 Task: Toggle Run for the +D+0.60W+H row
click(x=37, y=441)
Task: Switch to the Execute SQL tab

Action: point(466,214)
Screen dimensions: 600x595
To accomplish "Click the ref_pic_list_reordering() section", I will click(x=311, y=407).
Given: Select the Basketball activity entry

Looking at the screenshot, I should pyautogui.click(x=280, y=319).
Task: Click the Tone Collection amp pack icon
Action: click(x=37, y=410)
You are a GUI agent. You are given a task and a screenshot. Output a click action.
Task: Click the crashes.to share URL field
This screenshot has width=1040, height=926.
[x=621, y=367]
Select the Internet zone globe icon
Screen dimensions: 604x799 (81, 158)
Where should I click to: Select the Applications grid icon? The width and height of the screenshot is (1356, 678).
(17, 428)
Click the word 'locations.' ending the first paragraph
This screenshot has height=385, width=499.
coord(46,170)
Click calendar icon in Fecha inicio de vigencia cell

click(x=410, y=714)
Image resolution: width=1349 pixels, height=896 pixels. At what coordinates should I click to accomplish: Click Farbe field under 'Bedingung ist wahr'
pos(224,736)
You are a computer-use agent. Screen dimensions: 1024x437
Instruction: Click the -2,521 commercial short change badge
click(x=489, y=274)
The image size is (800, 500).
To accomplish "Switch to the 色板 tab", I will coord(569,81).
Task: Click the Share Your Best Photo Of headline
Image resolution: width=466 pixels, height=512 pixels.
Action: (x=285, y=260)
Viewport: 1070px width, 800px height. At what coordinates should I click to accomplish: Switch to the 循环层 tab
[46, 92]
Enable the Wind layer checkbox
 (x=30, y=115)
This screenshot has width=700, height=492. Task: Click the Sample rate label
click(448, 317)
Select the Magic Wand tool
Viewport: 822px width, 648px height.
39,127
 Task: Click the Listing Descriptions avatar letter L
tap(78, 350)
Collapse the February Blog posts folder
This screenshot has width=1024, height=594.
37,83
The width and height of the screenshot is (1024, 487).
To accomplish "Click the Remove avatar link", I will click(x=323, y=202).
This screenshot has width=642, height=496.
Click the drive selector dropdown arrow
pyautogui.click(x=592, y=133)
__________________________________________________
What the task requires:
When "agent" shows up in a line of the material, report that line.

Solved problem:
You are a GUI agent. You are given a task and a screenshot. Output a click action.
You are a computer-use agent. Screen dimensions: 1024x437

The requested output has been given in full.